[START OF DATA PROVIDED]

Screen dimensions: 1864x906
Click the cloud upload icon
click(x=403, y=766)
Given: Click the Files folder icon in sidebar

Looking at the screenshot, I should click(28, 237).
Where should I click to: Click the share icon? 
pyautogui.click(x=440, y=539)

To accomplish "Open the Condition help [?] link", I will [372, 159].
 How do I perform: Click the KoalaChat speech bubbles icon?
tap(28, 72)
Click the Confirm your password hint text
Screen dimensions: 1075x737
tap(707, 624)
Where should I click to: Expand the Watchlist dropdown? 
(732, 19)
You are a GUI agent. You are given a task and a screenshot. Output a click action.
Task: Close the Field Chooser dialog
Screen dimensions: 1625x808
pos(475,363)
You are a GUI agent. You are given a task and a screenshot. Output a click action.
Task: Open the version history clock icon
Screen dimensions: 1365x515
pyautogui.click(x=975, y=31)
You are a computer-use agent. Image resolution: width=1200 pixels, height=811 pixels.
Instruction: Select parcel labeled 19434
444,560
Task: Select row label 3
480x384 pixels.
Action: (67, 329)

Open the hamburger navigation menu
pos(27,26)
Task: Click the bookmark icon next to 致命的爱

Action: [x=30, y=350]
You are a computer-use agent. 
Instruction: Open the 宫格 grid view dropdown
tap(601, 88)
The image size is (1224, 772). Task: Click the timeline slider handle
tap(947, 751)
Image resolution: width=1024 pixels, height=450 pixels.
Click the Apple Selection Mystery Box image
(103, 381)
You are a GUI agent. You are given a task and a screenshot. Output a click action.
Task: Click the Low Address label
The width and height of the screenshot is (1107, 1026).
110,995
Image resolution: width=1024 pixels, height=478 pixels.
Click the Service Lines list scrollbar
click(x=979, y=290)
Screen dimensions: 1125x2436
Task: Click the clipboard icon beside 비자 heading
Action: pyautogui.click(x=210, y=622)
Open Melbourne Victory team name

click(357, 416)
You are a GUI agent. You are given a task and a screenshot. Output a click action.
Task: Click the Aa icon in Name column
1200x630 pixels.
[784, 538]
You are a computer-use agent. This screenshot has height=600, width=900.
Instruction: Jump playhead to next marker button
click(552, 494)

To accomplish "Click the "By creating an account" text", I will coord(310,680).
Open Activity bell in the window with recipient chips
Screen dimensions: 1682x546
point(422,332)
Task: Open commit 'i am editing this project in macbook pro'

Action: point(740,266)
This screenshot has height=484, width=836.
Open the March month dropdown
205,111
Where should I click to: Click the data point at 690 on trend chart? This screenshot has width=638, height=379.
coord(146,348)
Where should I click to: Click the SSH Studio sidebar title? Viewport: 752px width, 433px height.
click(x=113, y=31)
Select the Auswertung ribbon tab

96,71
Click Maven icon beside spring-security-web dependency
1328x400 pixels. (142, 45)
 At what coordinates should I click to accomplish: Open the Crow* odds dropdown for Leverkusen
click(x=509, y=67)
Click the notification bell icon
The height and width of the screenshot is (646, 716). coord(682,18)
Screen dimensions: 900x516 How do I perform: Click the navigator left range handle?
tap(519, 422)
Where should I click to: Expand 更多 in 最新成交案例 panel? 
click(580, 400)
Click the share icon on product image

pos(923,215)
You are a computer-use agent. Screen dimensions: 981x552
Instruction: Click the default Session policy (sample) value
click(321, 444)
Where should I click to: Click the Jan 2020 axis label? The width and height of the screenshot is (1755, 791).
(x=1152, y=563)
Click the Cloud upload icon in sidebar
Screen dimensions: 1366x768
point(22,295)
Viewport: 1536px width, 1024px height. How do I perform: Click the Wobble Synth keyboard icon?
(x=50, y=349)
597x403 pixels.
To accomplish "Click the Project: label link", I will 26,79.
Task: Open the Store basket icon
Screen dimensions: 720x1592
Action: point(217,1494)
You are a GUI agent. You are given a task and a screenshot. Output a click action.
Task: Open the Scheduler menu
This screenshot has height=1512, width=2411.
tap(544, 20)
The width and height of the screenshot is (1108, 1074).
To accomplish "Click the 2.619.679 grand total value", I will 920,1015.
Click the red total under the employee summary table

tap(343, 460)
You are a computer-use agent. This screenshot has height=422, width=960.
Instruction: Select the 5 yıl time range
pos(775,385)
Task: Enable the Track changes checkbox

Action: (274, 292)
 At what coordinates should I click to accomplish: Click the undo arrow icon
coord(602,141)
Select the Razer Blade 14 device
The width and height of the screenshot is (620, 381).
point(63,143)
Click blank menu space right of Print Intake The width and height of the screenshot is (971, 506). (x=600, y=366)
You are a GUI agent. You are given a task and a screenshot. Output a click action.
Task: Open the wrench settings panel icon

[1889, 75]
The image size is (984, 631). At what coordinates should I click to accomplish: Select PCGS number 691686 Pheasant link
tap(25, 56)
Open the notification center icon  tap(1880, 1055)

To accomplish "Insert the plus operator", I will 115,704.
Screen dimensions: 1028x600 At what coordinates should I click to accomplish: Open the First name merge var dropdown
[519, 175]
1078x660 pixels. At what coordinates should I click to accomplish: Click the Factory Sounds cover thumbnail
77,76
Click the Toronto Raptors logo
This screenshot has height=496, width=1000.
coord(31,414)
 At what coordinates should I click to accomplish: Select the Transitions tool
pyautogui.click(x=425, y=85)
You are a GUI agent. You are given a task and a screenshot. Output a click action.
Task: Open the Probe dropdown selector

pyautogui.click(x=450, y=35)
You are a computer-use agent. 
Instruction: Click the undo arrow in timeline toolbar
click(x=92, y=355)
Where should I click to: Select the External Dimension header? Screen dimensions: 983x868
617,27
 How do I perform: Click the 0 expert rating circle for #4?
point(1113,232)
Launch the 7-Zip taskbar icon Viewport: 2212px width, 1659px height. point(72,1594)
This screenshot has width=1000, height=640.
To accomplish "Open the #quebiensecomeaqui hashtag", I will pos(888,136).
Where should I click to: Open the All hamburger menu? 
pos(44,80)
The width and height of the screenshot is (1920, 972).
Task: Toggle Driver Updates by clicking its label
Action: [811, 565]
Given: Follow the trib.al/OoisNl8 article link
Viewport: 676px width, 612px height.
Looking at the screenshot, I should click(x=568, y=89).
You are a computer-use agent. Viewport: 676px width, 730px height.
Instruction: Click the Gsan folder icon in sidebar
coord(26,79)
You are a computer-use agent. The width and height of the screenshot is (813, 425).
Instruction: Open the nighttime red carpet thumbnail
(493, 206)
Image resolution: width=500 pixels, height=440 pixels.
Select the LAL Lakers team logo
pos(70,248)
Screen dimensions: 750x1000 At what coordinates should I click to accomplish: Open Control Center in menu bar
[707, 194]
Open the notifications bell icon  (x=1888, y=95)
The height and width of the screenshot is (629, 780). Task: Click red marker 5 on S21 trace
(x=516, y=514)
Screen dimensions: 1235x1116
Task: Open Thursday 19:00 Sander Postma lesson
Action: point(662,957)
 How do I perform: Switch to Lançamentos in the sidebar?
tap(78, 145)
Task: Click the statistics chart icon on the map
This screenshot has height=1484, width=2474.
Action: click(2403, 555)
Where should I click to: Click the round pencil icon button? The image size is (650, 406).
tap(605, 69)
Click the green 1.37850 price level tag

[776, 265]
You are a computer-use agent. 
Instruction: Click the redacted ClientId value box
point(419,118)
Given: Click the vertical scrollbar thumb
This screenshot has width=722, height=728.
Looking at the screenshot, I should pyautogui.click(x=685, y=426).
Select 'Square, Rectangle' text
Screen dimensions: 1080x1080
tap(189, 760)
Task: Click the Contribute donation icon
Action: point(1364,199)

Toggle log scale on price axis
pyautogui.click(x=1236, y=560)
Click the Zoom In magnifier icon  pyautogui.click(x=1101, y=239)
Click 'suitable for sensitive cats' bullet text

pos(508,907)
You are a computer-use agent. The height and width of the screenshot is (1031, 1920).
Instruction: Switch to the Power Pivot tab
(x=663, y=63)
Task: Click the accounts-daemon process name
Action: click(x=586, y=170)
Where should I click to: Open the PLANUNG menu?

[END OF DATA PROVIDED]

→ **PROMPT**
Can you copy out verbatim the lines of the records above, starting at the line that contains "How do I perform: Switch" and ending at the final line of the records?

→ **THE OUTPUT**
 How do I perform: Switch to Lançamentos in the sidebar?
tap(78, 145)
Task: Click the statistics chart icon on the map
This screenshot has height=1484, width=2474.
Action: click(2403, 555)
Where should I click to: Click the round pencil icon button? The image size is (650, 406).
tap(605, 69)
Click the green 1.37850 price level tag

[776, 265]
You are a computer-use agent. 
Instruction: Click the redacted ClientId value box
point(419,118)
Given: Click the vertical scrollbar thumb
This screenshot has width=722, height=728.
Looking at the screenshot, I should pyautogui.click(x=685, y=426).
Select 'Square, Rectangle' text
Screen dimensions: 1080x1080
tap(189, 760)
Task: Click the Contribute donation icon
Action: point(1364,199)

Toggle log scale on price axis
pyautogui.click(x=1236, y=560)
Click the Zoom In magnifier icon  pyautogui.click(x=1101, y=239)
Click 'suitable for sensitive cats' bullet text

pos(508,907)
You are a computer-use agent. The height and width of the screenshot is (1031, 1920).
Instruction: Switch to the Power Pivot tab
(x=663, y=63)
Task: Click the accounts-daemon process name
Action: click(x=586, y=170)
Where should I click to: Open the PLANUNG menu?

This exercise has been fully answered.